Réémergence bienvenue des femmes de lettres

Pour en venir aux deux romans les plus connus de Madame de Tencin parmi les quatre qu’elle a écrits, car citons aussi ici le Siège de Calais, nouvelle historique, paru en 1739, et les Anecdotes de la cour et du règne d’Edouard II, roi d’Angleterre de 1776, nous ne voudrions les résumer ici. Du Comminge, Jean-François de La Harpe a pu dire dans son Lycée ou cours de littérature ancienne et moderne qu’il est le «pendant de la Princesse de Clèves». Diable ! Et François Villemain d’insister à son tour : «Le roman du Comte de Comminges […] est resté le plus beau titre littéraire des femmes du XVIIIe siècle.» Comminge fut quasiment un best-seller européen : succès immédiat, remis sous presse dès la première année, traduit en anglais, en italien, en espagnol, avec cinquante rééditions jusqu’à la Première Guerre mondiale, et toujours réédité. Il en ira de même pour le Siège de Calais. Tout le XIXe siècle a ensuite continué à fréquemment lire Madame de Tencin. Puis il y a eu une baisse de régime, pour retrouver maintenant un intérêt continu, ainsi des Malheurs, eux aussi un grand succès à leur sortie, rapidement traduit en anglais, et maintenant republiés chez Desjonquères en 2001. Madame de Tencin, comme d’autres, et de plus en plus, bénéficie de la réémergence bienvenue des femmes de lettres.
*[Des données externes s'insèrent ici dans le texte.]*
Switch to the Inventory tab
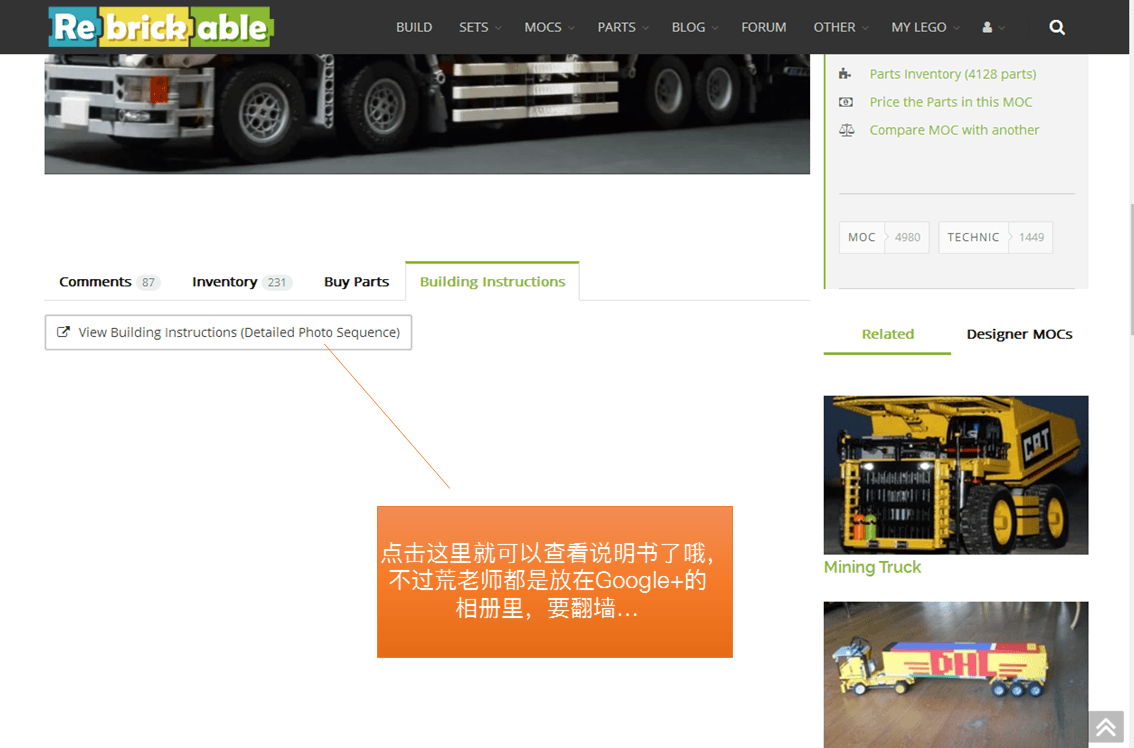Image resolution: width=1134 pixels, height=748 pixels. coord(242,282)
Qu’y a-t-il donc dans les romans de Madame de Tencin qui nous toucherait et nous captiverait encore, comme nous enchante à jamais la Princesse de Clèves, la glorieuse et malheureuse Béatrice ? Ce chef-d’œuvre, qui fonde le roman psychologique à la française, est d’une pureté inégalée par son intrigue resserrée, sa langue abstraite, sa morale sévère : proche des Jansénistes, Madame de Lafayette ne barguigne pas sur le vrai malheur de la passion amoureuse. Un renoncement chez elle est un… renoncement, si cette tautologie de notre part peut faire ressentir l’inéluctable. Chez Madame de Lafayette, le couvent, qu’on retrouvera partout chez Madame de Tencin, eu égard à sa vie, et dans tout le XVIIIe siècle (forcément, est-on tenté de dire…) est un enfermement physique et mental définitif. C’est d’ailleurs la fin du texte de la Princesse et il nous laisse sans voix. Chez Madame Tencin, et son temps aidant, nous voyons se déployer une autre couleur générale et un autre goût : la sensibilité commence à régner en maîtresse. Ce ne sont que larmes chez Madame de Tencin, femmes et hommes les versant copieusement, bien plus que chez Madame de Lafayette, où l’on pleure, certes, mais si peu en comparaison. On y sent comme une distance ironique. Trop, c’est trop ? De l’aventure pour l’aventure, des rebondissements, des lieux de clôture, des déguisements, des fuites, des brigands… nous font approcher du roman gothique et du futur mélodrame ! C’est parfois poignant, c’est amusant, entraînant aussi. L’écriture bien après les événements (quarante ans plus tard, comme dans les Malheurs de l’amour) met à distance les faits, peut-être comme Madame de Tencin a voulu elle-même mettre à distance son étrange vie de grande dame très en vue, qui n’avait pas vraiment à écrire pour se sentir exister, mais si contrainte dans la société où elle évoluait, jusque dans sa révolte, et qui a pu dans ses romans exprimer toute sa tendresse réprimée. Elle y est donc touchante. Et elle nous touche donc encore. Nous pouvons aimer ses amoureux malheureux, qui triomphent d’une certaine façon de l’adversité ravageant leurs amours en les gravant dans le marbre de la littérature. Pour finir, reprenons les vers d’Alexis Piron installant Madame de Tencin parmi les Muses, en femme finalement noble et justement tendre : «Car vous seule y devez prétendre, /Vous seule y monterez un jour, /Vous dont le pinceau noble et tendre /A peint les malheurs de l’Amour.»